* _What to produce_
Reproduce the top of the data verbatim, through and including the line that contains "О проекте (40, 130)".

### Provided data ###

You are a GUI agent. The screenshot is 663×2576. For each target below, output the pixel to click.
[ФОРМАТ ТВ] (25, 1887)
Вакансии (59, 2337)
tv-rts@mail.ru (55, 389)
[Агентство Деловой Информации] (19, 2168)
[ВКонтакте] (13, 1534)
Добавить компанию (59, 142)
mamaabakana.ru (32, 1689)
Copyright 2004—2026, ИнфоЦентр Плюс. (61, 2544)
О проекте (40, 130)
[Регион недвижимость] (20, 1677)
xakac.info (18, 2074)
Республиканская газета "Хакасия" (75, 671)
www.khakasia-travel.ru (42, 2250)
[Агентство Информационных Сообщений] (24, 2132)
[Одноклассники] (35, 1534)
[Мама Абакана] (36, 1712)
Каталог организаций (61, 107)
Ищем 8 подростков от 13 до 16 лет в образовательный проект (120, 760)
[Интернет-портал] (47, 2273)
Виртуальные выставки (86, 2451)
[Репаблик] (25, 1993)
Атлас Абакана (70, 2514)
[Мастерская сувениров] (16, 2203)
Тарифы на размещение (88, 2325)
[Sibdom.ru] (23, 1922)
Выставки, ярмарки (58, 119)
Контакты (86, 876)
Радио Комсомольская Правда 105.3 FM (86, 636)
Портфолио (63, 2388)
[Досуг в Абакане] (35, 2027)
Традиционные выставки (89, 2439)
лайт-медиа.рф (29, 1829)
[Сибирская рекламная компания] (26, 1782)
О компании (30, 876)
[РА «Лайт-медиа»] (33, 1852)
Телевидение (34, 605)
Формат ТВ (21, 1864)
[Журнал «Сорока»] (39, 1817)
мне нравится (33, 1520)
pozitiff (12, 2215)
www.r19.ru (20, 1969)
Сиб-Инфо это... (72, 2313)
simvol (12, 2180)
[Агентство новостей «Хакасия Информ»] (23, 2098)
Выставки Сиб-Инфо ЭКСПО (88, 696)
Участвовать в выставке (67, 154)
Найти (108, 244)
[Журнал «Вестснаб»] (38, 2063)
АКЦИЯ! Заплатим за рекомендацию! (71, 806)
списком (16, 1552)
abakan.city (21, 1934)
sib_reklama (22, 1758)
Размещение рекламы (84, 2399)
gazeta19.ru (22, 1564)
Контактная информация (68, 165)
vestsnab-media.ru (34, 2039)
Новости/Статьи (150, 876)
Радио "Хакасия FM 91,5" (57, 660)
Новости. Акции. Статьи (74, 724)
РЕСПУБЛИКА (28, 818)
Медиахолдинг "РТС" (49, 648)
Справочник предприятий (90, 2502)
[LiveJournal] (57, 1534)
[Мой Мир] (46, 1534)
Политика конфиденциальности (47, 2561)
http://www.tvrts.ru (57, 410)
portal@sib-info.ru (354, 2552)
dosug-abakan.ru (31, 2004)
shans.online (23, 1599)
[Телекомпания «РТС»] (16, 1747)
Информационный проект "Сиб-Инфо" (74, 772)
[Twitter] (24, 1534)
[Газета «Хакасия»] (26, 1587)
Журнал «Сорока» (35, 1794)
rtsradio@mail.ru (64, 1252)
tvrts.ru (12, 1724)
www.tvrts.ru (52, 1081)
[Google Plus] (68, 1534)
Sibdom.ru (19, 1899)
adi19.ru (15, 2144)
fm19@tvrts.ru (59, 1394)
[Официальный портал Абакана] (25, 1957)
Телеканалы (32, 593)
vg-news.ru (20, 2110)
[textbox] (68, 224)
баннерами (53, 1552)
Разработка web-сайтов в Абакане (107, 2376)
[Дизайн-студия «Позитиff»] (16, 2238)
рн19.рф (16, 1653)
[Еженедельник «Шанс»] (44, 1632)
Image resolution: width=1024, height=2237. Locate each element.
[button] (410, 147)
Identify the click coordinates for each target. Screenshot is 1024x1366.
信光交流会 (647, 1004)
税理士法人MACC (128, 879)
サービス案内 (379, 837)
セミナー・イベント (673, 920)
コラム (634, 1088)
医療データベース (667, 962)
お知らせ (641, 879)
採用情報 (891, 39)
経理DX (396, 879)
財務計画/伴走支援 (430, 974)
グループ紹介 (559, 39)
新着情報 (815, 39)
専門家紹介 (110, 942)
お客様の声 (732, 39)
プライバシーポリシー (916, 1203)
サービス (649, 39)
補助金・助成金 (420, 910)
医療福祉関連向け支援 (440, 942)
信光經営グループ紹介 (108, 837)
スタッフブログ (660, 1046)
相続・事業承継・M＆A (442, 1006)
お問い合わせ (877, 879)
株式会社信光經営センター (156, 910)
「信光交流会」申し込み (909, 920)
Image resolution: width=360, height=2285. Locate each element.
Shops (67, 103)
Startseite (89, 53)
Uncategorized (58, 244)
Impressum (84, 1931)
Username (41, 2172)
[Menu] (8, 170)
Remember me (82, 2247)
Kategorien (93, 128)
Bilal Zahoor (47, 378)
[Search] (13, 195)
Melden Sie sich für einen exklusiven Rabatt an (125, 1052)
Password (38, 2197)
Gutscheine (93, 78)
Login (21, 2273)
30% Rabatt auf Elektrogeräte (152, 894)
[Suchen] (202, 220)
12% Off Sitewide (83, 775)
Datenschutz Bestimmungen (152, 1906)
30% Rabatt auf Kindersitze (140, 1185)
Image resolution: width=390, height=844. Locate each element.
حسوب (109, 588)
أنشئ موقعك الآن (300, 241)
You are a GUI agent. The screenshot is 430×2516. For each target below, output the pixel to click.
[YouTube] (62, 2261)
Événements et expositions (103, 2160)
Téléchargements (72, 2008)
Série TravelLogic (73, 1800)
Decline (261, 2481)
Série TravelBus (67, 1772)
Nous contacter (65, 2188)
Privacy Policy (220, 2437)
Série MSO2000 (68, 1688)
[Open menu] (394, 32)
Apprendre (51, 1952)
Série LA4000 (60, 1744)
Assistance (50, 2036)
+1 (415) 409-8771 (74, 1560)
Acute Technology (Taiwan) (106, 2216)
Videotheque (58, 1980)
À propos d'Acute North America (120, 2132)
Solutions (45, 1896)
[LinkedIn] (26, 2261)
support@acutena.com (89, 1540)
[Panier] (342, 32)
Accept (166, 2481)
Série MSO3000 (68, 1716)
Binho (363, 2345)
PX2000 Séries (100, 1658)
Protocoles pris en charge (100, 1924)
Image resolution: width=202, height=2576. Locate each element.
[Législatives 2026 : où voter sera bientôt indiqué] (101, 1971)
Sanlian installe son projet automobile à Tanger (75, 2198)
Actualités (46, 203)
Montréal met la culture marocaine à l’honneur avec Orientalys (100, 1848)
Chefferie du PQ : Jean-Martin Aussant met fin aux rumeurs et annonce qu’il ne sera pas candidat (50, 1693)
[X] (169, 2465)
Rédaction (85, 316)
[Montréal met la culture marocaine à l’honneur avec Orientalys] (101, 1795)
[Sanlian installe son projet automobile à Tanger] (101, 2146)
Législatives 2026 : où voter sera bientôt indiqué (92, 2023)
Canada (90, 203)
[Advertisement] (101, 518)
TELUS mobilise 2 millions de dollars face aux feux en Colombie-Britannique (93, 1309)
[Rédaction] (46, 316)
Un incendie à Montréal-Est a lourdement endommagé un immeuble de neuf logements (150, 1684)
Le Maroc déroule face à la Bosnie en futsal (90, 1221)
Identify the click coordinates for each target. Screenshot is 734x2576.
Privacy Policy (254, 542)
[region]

###

* _Your response_
You are a GUI agent. The screenshot is 663×2576. For each target below, output the pixel to click.
[ФОРМАТ ТВ] (25, 1887)
Вакансии (59, 2337)
tv-rts@mail.ru (55, 389)
[Агентство Деловой Информации] (19, 2168)
[ВКонтакте] (13, 1534)
Добавить компанию (59, 142)
mamaabakana.ru (32, 1689)
Copyright 2004—2026, ИнфоЦентр Плюс. (61, 2544)
О проекте (40, 130)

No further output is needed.